__Directive__:
Present the material below as a numbered list, leaving out any blank lines.

(Data on locating visible targets)
"""

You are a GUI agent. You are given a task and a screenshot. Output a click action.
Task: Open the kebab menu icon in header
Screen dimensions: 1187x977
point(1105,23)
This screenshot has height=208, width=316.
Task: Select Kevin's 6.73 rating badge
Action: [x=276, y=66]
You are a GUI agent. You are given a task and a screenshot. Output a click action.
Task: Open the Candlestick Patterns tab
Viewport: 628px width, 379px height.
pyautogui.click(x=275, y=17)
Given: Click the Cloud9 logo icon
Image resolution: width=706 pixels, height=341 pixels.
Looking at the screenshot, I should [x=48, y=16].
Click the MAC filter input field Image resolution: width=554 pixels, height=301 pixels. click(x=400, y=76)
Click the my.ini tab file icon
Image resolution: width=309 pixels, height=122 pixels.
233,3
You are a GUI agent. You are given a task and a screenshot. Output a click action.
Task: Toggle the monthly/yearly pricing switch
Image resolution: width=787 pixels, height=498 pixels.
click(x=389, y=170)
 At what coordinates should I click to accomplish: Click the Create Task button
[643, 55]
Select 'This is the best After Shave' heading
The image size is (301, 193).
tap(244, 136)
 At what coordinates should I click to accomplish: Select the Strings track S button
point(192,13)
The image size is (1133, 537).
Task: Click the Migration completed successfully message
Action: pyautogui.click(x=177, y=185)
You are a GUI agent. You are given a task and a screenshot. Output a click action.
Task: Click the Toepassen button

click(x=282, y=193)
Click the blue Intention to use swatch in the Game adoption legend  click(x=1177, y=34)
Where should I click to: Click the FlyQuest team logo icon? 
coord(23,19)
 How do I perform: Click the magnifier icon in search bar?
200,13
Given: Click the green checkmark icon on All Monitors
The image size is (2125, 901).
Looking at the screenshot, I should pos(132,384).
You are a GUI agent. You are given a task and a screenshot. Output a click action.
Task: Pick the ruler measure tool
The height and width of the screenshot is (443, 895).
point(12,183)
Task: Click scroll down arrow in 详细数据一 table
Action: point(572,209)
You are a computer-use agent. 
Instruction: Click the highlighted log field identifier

"""

__Solution to this task__:
1. You are a GUI agent. You are given a task and a screenshot. Output a click action.
2. Task: Open the kebab menu icon in header
3. Screen dimensions: 1187x977
4. point(1105,23)
5. This screenshot has height=208, width=316.
6. Task: Select Kevin's 6.73 rating badge
7. Action: [x=276, y=66]
8. You are a GUI agent. You are given a task and a screenshot. Output a click action.
9. Task: Open the Candlestick Patterns tab
10. Viewport: 628px width, 379px height.
11. pyautogui.click(x=275, y=17)
12. Given: Click the Cloud9 logo icon
13. Image resolution: width=706 pixels, height=341 pixels.
14. Looking at the screenshot, I should [x=48, y=16].
15. Click the MAC filter input field Image resolution: width=554 pixels, height=301 pixels. click(x=400, y=76)
16. Click the my.ini tab file icon
17. Image resolution: width=309 pixels, height=122 pixels.
18. 233,3
19. You are a GUI agent. You are given a task and a screenshot. Output a click action.
20. Task: Toggle the monthly/yearly pricing switch
21. Image resolution: width=787 pixels, height=498 pixels.
22. click(x=389, y=170)
23.  At what coordinates should I click to accomplish: Click the Create Task button
24. [643, 55]
25. Select 'This is the best After Shave' heading
26. The image size is (301, 193).
27. tap(244, 136)
28.  At what coordinates should I click to accomplish: Select the Strings track S button
29. point(192,13)
30. The image size is (1133, 537).
31. Task: Click the Migration completed successfully message
32. Action: pyautogui.click(x=177, y=185)
33. You are a GUI agent. You are given a task and a screenshot. Output a click action.
34. Task: Click the Toepassen button
35. click(x=282, y=193)
36. Click the blue Intention to use swatch in the Game adoption legend  click(x=1177, y=34)
37. Where should I click to: Click the FlyQuest team logo icon? 
38. coord(23,19)
39.  How do I perform: Click the magnifier icon in search bar?
40. 200,13
41. Given: Click the green checkmark icon on All Monitors
42. The image size is (2125, 901).
43. Looking at the screenshot, I should pos(132,384).
44. You are a GUI agent. You are given a task and a screenshot. Output a click action.
45. Task: Pick the ruler measure tool
46. The height and width of the screenshot is (443, 895).
47. point(12,183)
48. Task: Click scroll down arrow in 详细数据一 table
49. Action: point(572,209)
50. You are a computer-use agent. 
51. Instruction: Click the highlighted log field identifier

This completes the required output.